[Word and element pointing entries]
* * *

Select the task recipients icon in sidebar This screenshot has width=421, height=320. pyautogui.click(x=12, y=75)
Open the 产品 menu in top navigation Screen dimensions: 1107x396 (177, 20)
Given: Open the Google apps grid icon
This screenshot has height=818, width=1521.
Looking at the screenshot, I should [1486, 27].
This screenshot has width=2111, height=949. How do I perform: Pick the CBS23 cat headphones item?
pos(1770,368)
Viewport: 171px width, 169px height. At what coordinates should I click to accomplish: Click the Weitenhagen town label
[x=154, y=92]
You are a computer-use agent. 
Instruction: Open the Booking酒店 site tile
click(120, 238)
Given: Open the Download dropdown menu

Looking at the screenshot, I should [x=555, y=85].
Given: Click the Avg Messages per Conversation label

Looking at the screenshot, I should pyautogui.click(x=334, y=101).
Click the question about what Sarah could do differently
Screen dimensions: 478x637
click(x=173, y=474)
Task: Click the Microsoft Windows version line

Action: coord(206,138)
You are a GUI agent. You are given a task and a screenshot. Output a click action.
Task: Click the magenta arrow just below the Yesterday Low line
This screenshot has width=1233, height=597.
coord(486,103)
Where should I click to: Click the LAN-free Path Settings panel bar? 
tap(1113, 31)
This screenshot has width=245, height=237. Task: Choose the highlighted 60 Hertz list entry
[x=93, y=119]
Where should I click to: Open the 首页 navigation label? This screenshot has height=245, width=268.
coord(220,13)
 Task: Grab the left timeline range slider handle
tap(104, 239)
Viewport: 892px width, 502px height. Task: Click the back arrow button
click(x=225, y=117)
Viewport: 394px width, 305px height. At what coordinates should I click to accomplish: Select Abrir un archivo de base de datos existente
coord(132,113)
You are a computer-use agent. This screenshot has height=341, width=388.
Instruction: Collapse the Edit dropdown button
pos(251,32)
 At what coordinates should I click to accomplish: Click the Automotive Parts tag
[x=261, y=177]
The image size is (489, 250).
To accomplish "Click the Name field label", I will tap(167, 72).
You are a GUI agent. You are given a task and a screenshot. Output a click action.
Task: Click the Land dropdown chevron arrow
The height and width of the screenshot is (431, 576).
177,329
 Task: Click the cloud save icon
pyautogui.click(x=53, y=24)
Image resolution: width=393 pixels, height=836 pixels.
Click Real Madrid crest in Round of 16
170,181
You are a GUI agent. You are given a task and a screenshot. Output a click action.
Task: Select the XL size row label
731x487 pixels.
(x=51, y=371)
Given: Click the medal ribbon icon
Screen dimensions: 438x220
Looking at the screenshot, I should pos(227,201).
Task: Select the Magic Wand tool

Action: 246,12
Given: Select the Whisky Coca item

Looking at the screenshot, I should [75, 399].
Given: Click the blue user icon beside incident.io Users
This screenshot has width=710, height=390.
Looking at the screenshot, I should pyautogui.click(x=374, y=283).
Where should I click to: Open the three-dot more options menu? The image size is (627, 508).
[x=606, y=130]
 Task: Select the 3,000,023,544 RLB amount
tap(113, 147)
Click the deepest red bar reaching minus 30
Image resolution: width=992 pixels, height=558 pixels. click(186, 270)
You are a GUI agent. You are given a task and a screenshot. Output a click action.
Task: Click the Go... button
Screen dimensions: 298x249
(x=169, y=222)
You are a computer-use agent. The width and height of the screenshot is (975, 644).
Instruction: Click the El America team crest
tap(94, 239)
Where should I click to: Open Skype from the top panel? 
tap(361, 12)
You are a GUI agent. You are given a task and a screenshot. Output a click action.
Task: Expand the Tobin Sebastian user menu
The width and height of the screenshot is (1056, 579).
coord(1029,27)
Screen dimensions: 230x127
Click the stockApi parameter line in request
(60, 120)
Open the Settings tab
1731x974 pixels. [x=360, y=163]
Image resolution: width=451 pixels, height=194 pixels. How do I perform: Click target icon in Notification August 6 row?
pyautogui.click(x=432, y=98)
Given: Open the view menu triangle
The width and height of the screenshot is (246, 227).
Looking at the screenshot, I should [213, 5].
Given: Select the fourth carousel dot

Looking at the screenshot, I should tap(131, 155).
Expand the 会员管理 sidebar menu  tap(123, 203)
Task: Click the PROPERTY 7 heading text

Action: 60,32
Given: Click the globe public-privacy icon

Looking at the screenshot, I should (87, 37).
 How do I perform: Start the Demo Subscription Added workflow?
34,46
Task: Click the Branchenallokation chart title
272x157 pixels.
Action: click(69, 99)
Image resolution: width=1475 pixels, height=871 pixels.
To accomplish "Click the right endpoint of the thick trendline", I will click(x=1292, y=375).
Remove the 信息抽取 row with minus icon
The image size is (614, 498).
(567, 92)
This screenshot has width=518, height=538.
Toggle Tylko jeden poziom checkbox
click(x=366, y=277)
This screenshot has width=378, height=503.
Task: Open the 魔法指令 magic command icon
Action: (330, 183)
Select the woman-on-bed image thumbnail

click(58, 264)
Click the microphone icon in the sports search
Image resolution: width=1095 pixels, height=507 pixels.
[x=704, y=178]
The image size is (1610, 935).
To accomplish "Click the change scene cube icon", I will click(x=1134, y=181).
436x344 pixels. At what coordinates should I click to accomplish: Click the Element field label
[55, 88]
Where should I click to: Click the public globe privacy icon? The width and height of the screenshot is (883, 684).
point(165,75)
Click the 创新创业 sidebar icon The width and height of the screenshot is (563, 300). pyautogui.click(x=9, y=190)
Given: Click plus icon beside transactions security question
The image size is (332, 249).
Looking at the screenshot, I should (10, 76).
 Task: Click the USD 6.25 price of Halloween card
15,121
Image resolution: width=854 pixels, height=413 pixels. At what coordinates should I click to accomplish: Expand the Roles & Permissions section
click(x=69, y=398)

* * *

■ Short exercise
Rewrite the stretch from the line containing "This screenshot has width=2111, height=949." through the line containing "click(x=225, y=117)", putting "orange" in place of "magenta" and keeping everything else the same.

■ Written solution
This screenshot has width=2111, height=949. How do I perform: Pick the CBS23 cat headphones item?
pos(1770,368)
Viewport: 171px width, 169px height. At what coordinates should I click to accomplish: Click the Weitenhagen town label
[x=154, y=92]
You are a computer-use agent. 
Instruction: Open the Booking酒店 site tile
click(120, 238)
Given: Open the Download dropdown menu

Looking at the screenshot, I should [x=555, y=85].
Given: Click the Avg Messages per Conversation label

Looking at the screenshot, I should pyautogui.click(x=334, y=101).
Click the question about what Sarah could do differently
Screen dimensions: 478x637
click(x=173, y=474)
Task: Click the Microsoft Windows version line

Action: coord(206,138)
You are a GUI agent. You are given a task and a screenshot. Output a click action.
Task: Click the orange arrow just below the Yesterday Low line
This screenshot has width=1233, height=597.
coord(486,103)
Where should I click to: Click the LAN-free Path Settings panel bar? 
tap(1113, 31)
This screenshot has width=245, height=237. Task: Choose the highlighted 60 Hertz list entry
[x=93, y=119]
Where should I click to: Open the 首页 navigation label? This screenshot has height=245, width=268.
coord(220,13)
 Task: Grab the left timeline range slider handle
tap(104, 239)
Viewport: 892px width, 502px height. Task: Click the back arrow button
click(x=225, y=117)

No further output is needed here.